Be Excited for New Features

“Boy, that’s a cool new browser feature. It’s a shame I won’t be able to use it for ten years.”

I’ve been seeing a sentiment a lot lately, a sort of despair that some new browser feature won’t be reasonably available for production use for years. And I get it; it was this way for a long time. We web developers still have a lingering bit of emotional trauma from the early days of flexbox, web fonts, and the first CSS3 features.

The old adage comes to mind: Fool me once, shame on you. Fool my twice, shame on me. And boy, have we been fooled a few times in the past.

However, it’s not 2013 anymore. This resignation regarding new browser features—especially in the realm of CSS—is outdated. These days, most brand spanking new features are ready for production use within months, not years.

Be an optimist

The last couple years have been wild for CSS. Dozens of highly anticipated new features have begun rolling out. Let’s look at some examples.

Cascade layers first shipped in Firefox on February 8, 2022. This was followed almost immediately by Chrome, Safari, and Edge. The last major browser to ship support was Opera, on April 19, only two months after Firefox.
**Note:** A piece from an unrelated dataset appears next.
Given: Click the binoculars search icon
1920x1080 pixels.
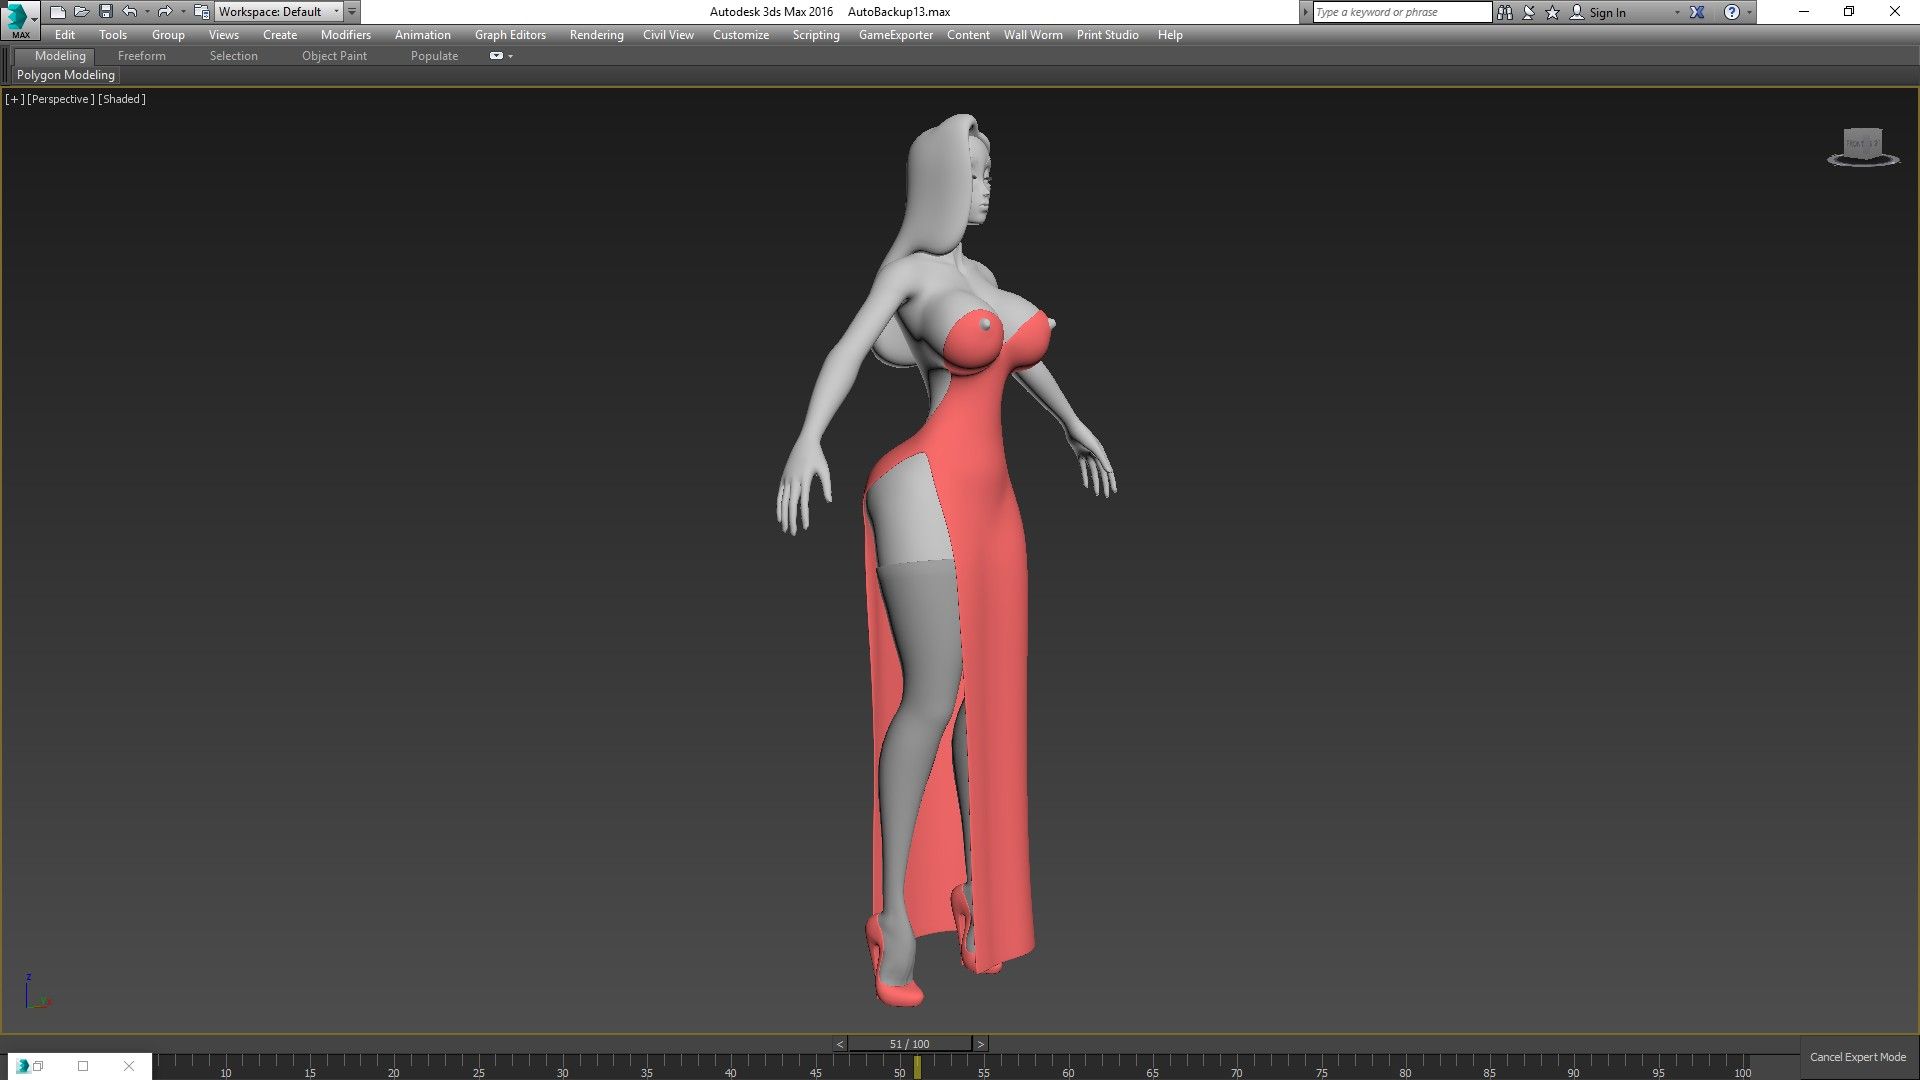Looking at the screenshot, I should pos(1505,12).
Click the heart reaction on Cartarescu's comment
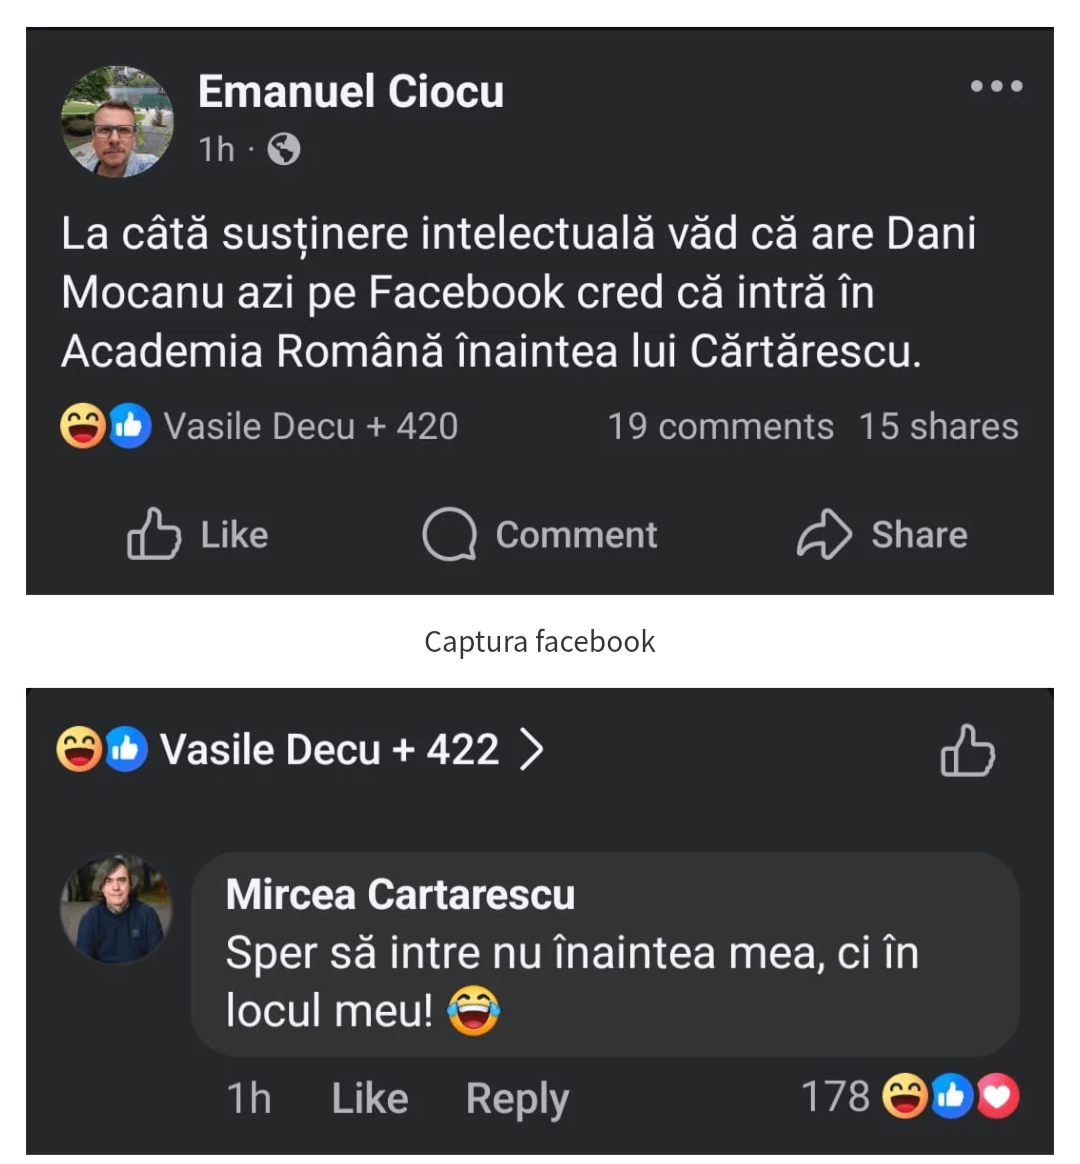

OKLCH color first arrived in Chrome on March 6, 2023. Firefox was the last major browser to ship support, two months later on May 8. Some of the more obscure mobile browsers like Samsung Internet were only another couple months after that.

The color-mix() function arrived in Safari on December 12, 2022. The Blink browsers (Chrome, Edge, Opera) shipped in March. Firefox was the last to add support on May 8, 2023. That’s full browser support within a five month window.

This is the norm now. Yes, there are exceptions, so it’s important to keep an eye on things, but we don’t need to resign ourselves to defeat as a default anymore.

Caveats and exceptions

It’s important to be aware that there’s generally a bit of a delay after release before all users upgrade their browsers. This can generally take anywhere from three to nine months to hit critical mass—depending in large part what you consider “critical mass” to be given your user base and the ease of defining fallback behavior for the specific feature in question. Perhaps you target a part of the market that happens to be particularly slow at upgrades; I totally acknowledge that is an unfortunate reality for some of us.

So, depending on a few factors like these, you might be able to use a new features anywhere from the moment it ships to a year or (in absolutely horrible circumstances) two years after that.

Some features are more complex, admittedly. Chrome has eagerly shipped @scope, while Firefox has yet to formally take a stance on the specification. (Safari has indicated support.)

But again, this is the exception, not the rule. So learn those exciting new features, keeping an eye on the overall landscape, and get ready to use them confidently.